思わずキスしたくなるような距離にいるエリシラを見て、今度は頬が赤くなる甚太郎。
「あら? お顔が赤いですわね? 熱いですか? 早く服を脱がしますね」
慣れた手つきで、甚太郎がきてる服を脱がし、さらに下着まで脱がされてしまった。
「え、なんでパンツまで?」
と慌てる甚太郎に、エリシラは、
「本来、聖女は、神の前では裸であるべきなのです……。ですが、今回はお披露目会も兼ねてますので、祭儀服は着用しますが、下着は無しでお願いします」
「そ、そうなんですね、わかりました……」
「あぁ、アリシア様の大切な所が見えてる……」
エリシラはぶつぶつ呟いていたが、甚太郎は慣れてきたのか、スルーした。
エリシラが布地を広げると、想像以上に布の面積が少なかった。
背中、胸元はむき出しで、さらに、ふとももの付け根まで入った深いスリットがある。
少し動けば、見えてしまいそうな程だ。
「そ、それを着るんですよね……?」
「えぇ、アリア様ならとっても似合うと思いますわ!」
エリシラが丁寧に着せてくれる。
布地はまるで自分の身体に吸い寄せられるかのように移動し、自然なフォルムで体にまとい始めた。
見た目以上に軽やかな触感に、甚太郎は思わず声が震えた。
「はふ、んっ……」
衣装の準備が整った後、甚太郎というか聖女アリアの髪型のスタイリングに取り掛かるエリシラ。
優しく、櫛で髪を梳かれるのも悪くないなと甚太郎は感じていた。
アリアの長い髪は華やかなアップスタイルにまとめられ、ツインテールにして左右に流す。
留め具には、祭儀服と同じ生地のリボンを結んだ。
アリアの銀髪と黒のリボンは儀式を引き立て、聖女の美しさを一層際立たせるだろう。
最後に宝飾品が一つ用意されていた。
宝石ついたペンダントなのだが、中に聖なるシンボルが織り込まれていて、不思議な力が宿るように感じられた。

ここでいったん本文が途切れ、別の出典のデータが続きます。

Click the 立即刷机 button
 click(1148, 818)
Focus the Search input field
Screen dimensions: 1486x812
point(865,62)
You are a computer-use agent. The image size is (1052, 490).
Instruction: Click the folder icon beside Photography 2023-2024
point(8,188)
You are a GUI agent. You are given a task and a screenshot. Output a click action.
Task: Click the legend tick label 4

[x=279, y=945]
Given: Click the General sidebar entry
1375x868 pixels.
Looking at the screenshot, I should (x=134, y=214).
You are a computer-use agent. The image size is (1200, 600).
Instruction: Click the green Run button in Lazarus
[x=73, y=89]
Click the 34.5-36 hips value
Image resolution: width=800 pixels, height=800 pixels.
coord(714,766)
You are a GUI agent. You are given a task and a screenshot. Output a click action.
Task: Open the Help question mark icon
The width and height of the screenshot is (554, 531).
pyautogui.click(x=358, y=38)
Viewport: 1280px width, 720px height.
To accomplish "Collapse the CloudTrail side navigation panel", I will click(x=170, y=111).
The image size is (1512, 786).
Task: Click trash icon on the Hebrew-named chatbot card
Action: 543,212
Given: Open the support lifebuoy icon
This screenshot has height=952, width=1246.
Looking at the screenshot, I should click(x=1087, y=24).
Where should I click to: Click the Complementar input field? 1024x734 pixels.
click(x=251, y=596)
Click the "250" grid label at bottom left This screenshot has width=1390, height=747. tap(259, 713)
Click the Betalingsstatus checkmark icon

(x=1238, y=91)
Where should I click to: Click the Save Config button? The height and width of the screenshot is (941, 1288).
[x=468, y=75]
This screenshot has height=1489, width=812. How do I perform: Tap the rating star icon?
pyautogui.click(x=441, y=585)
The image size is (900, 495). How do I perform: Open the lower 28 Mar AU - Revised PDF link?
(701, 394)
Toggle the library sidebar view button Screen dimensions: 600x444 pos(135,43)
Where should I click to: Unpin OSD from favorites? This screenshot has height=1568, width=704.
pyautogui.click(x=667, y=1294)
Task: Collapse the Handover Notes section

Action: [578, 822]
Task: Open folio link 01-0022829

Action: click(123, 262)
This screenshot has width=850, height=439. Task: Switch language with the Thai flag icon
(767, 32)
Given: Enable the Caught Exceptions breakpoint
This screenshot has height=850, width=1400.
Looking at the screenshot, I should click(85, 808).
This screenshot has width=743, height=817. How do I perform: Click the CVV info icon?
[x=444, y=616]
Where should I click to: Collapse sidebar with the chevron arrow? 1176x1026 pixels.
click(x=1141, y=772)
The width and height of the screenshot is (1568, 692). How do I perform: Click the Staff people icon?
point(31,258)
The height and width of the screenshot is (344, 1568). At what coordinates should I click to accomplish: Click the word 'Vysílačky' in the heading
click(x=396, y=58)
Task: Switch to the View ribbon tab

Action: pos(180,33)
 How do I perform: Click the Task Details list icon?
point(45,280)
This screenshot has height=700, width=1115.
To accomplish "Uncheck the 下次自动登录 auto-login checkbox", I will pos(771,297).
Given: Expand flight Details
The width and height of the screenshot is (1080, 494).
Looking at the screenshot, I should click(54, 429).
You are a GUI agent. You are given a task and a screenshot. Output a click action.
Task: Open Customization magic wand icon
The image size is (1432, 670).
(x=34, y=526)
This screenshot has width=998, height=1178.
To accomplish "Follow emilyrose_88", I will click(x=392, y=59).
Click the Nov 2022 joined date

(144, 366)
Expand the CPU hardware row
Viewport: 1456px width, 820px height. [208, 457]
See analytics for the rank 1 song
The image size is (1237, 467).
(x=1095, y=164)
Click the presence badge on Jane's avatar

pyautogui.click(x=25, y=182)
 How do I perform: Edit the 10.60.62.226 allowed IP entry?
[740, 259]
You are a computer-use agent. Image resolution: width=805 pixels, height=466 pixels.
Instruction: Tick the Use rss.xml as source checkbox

エリシラにそっと、首に着けてもらい、聖女アリアの祭儀衣装は完成した。
その姿はまるで、美しさの女神様のようだとエリシラは思った。
「終わりましたアリア様、お美しいです……あぁ、アリア様……」
「エリシラさん、ありがとうございます」
甚太郎は深呼吸して立ち上がり、自分自身の姿を鏡の前で見つめた――。
――息を飲んだ。
鏡の中には、想像以上の美しさの自分が立っていることに目が見開く。
甚太郎は本来の自分の姿ではない、聖女アリアの見た目にドキドキして呼吸が乱れた。
甚太郎は今までの自分とは異なる存在に変わる感覚を味わった。
お風呂場で始めての女性としての絶頂どころではない、強烈な感覚だ。
祭儀衣装がアリアの体に優雅に沿い、長い銀髪が揺れる様子はまさに異世界の聖女そのものだった。
「綺麗だ……」
「えぇ、とても」
甚太郎の思わずつぶやいてしまった一言に、エリシラは肯定の意を返した。
「あぁ、アリア様……私はあなたに一生尽くします……!」
「エリシラさん……」
「どうか、エリシラと呼び捨てにしてください!」
「……エリシラ、これからもよろしくお願いしますね」
甚太郎は自分の姿に酔っているのか、祭儀衣装の魔力なのか、早くこの聖女としての姿をみんなにみてもらいたい気持ちでいっぱいになっていた。
「……エリシラ、いきますよ」
「はい、アリア様!」
甚太郎は、自らの運命に向き合う決意を新たにしたのだった。